Intelli-Router: Automatic Model Routing
Purpose
Automatically select the best model for each user message based on task complexity. Saves money by handling simple tasks locally and only escalating to expensive API models when the task requires it.
When to Activate
Run the classification step on EVERY incoming user message BEFORE generating a response. Do NOT classify messages that start with "/" (these are commands, not tasks).
Workflow
- •Take the user's full message text.
- •Run the classifier:
python3 {baseDir}/scripts/classify.py "USER_MESSAGE_HERE"

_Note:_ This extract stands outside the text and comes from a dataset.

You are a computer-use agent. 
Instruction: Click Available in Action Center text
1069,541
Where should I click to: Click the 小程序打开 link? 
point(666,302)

- •Parse the JSON output. It returns:
{"model": "provider/model-name", "tier": "simple|moderate|coding|complex", "reason": "..."}
- •Use the
modelvalue from the output to switch the session model:
session_status(model="<value from model field>")
- •Then proceed to answer the user's message using the newly selected model.
Tier Routing Table
| Tier | Model | Why |
|---|---|---|
| simple | ollama/dengcao/Qwen3-32B:Q5_K_M | Free local model, handles basic tasks |
| moderate | anthropic/claude-sonnet-4-5 | Balanced cost and capability |
| coding | openai-codex/gpt-5.2 | Optimized for code generation/debugging |
| complex | anthropic/claude-opus-4-5 | Maximum reasoning power |
Fallback Behavior
If Ollama is unreachable or the classifier fails, defaults to moderate (Sonnet). If the model returns an invalid tier, the normalizer picks the best match.
Important Notes
- •The triage model (qwen3:1.7b) runs locally via Ollama at localhost:11434.
- •Classification typically takes less than 500ms.
- •Uses think:false to disable reasoning mode for speed.
- •Do NOT re-classify follow-up messages in the same conversational turn.
- •If the user explicitly requests a specific model (e.g., "use opus for this"), honor that instead.